_Directive A:_
In the records, substitute "sidebar" for "toolbox" and write out the lines from the line with "Task: Tap the back arrow in header" up to and including the line with "pyautogui.click(x=135, y=130)", changing nothing else.

***** Text segment *****

Ambassador Cui Tiankai's Interview with "the Heat" of CCTV American




On September 18, 2015, Ambassador Cui Tiankai had an TV interview with Mr. Anand Naidoo, host of the CCTV America's flagship talk show "the Heat",on President Xi Jinping's forthcoming state visit to the United States and current China-US relations.

The following is the link to the interview:


The following is the full transcript of the interview:

Q: Mr. Ambassador, thank you for joining us.

A: My pleasure.

Q: You're welcome sir. You have attended previous meetings between Xi Jinping and President Barack Obama. What are President Xi Jinping's key objectives during this visit to the U.S.?

A: Well, this is first state visit by President Xi Jinping to the United States. But he has already established a good working relationship with President Obama. They met the second year before last. Last November, they had (a) very substantive and long meeting in Beijing, right in the center of Zhong Nan Hai. So this time I'm sure the two Presidents will continue that strategic dialogue. The relationship, the major issues involved and perhaps also our international situation, and that will give us a clear sense, a clearer sense of direction where this relationship should be going and how we should achieve the goal of having a, or establishing a new model of major country relationship.

Q: Talking about international cooperation, of course, these countries are two big economic powers, this's also been a great deal of cooperation on global issues, things like climate change, the Iran nuclear deal. How crucial is it for these two countries to ensure the first visit is a success?

A: Well, first of all, we have to make sure this visit is a great success for the sake of the bi-lateral relationship, because we have such important strategic, comprehensive and complex relationship between China and United States. And, it will certainly serve the interest of peoples of both countries if the visit is a great success.

Number two, China and the United States are two of the major countries in the world; we are both permanent members of the United Nations, United Nations Security Council. We are the two largest economy (sic) in the world, although the gap between is too huge. So we do share the responsibility that we develop a healthy, sustained and stable relationship and try to make our joint contribution to the solution of international regional issues.

Q: China's growth in the past 30 years, 35 years rather, has been phenomenal, as you just pointed that out… one of the biggest economies in the world with United States. What is President Xi Jinping's vision for China? ...and what is the message that he's going to be bringing to the United States... not just the United States leaders but also to the American people?

A: I think the vision of the President, actually is the vision of the Chinese people, is very simple, it is what we call a Chinese dream. The revitalization of the Chinese nation… and we do have two centenary goals, I think during the visit, President Xi will present this thinking, this goal and China's peaceful development, China's

development strategy, China's foreign policy and our views of the

international order, not to only President Obama but also to the

American People.

***** Excerpted records *****

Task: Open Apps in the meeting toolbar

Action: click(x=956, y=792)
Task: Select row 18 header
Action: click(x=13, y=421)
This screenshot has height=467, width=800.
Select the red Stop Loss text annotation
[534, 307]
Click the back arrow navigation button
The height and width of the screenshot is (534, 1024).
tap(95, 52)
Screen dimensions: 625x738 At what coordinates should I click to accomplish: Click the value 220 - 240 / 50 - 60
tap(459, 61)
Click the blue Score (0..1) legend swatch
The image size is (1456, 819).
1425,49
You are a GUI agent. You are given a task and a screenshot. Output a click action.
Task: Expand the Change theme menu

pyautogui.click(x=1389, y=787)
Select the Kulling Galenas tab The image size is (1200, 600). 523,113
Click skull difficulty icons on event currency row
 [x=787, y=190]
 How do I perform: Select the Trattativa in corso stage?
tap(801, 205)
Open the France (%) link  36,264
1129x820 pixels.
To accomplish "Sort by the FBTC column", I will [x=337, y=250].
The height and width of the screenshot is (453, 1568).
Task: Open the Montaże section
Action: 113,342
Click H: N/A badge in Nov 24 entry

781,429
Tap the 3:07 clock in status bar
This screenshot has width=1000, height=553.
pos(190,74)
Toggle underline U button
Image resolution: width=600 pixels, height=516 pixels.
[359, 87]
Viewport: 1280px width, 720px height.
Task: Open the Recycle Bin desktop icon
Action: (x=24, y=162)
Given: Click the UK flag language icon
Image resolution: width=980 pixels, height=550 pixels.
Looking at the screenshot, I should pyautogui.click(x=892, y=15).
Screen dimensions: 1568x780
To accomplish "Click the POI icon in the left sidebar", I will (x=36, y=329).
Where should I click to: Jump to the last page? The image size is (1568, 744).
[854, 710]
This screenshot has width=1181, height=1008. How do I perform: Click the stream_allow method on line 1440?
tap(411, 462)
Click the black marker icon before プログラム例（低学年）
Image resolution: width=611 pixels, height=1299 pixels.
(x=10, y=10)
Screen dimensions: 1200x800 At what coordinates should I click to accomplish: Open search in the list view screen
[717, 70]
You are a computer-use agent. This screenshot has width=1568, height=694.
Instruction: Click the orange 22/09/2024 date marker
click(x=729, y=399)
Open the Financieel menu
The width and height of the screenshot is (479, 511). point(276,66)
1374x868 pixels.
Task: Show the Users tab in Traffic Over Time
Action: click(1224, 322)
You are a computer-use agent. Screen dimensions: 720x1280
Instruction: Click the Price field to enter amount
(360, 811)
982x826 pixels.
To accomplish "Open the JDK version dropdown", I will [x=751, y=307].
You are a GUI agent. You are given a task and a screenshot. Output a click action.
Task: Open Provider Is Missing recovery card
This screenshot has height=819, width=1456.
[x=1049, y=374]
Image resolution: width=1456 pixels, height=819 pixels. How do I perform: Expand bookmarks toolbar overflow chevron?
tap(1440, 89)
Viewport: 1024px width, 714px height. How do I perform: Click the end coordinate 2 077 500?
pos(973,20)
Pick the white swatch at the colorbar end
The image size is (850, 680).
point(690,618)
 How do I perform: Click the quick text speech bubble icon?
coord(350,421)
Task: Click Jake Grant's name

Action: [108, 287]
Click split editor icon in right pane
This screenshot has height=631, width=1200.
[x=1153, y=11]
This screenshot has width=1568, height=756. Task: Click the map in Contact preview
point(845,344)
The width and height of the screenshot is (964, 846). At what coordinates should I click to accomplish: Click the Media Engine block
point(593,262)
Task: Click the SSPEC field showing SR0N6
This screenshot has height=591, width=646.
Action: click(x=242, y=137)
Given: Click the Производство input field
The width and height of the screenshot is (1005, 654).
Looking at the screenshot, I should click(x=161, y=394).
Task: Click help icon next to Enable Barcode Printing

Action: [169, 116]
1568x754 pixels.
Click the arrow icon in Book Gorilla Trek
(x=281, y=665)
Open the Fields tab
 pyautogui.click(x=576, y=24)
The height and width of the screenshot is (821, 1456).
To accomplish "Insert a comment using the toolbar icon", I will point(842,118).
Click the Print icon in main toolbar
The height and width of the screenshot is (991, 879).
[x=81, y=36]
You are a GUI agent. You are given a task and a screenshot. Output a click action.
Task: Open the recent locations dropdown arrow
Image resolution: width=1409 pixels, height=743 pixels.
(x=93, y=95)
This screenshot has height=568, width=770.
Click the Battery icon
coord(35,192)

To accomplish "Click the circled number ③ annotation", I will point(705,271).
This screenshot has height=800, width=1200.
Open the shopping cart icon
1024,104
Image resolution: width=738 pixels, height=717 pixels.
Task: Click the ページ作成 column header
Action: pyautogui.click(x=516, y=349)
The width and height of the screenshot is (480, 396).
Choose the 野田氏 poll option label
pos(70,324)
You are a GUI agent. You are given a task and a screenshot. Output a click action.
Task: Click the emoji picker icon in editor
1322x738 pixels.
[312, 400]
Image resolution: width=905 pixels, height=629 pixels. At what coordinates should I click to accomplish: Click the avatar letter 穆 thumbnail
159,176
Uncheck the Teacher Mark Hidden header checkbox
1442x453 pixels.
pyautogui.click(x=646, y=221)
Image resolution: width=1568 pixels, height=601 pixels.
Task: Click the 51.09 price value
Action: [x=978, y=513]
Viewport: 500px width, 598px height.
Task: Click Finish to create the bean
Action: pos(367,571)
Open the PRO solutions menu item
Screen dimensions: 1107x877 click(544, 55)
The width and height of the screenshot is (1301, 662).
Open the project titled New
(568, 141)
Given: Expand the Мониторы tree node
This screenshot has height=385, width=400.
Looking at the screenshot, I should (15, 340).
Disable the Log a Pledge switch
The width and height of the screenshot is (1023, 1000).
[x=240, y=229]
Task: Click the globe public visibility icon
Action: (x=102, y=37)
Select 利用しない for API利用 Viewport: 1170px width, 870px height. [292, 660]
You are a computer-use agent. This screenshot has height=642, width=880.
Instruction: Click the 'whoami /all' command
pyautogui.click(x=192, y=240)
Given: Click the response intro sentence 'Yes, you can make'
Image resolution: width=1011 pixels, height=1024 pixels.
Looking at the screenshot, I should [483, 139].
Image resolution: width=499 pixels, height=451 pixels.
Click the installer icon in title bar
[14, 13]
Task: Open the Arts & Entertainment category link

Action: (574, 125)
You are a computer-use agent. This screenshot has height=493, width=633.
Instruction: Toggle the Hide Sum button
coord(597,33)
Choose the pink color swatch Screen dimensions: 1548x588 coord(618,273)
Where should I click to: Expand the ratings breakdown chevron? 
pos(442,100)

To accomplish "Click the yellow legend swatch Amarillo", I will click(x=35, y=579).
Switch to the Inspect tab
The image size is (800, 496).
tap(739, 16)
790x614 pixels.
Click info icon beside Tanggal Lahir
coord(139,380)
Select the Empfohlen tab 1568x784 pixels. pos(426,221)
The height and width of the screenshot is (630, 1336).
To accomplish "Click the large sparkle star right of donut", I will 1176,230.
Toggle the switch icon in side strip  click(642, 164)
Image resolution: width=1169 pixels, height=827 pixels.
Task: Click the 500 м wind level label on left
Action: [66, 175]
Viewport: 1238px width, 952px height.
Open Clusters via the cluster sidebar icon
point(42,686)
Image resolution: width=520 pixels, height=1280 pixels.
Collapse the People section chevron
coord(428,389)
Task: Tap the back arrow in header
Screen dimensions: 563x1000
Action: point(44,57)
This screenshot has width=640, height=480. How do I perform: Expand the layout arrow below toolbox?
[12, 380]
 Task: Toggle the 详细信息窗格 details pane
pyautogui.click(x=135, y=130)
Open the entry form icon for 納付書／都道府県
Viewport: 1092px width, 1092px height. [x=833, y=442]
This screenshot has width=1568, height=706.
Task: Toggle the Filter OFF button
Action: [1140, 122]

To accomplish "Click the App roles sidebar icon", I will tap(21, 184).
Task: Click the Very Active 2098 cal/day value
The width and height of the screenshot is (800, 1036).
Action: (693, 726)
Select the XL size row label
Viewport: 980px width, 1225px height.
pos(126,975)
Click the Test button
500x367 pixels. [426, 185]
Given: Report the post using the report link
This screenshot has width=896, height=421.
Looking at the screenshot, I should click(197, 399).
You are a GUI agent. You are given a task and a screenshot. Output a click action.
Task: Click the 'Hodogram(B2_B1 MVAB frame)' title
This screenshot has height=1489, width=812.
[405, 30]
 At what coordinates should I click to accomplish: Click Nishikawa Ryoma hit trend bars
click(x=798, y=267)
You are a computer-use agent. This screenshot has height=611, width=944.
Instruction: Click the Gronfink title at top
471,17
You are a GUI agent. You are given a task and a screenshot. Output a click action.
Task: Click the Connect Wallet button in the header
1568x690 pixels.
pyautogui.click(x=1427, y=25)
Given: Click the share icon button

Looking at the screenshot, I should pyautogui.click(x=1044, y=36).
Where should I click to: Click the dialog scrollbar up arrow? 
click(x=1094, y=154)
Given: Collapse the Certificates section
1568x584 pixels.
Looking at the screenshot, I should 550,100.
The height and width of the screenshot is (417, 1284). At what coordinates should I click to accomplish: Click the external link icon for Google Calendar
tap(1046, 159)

*****

_Directive B:_
According to the interview transcript, on what date did Ambassador Cui Tiankai give the interview?

_Correct output A:_
Task: Tap the back arrow in header
Screen dimensions: 563x1000
Action: point(44,57)
This screenshot has width=640, height=480. How do I perform: Expand the layout arrow below sidebar?
[12, 380]
 Task: Toggle the 详细信息窗格 details pane
pyautogui.click(x=135, y=130)

_Correct output B:_
September 18, 2015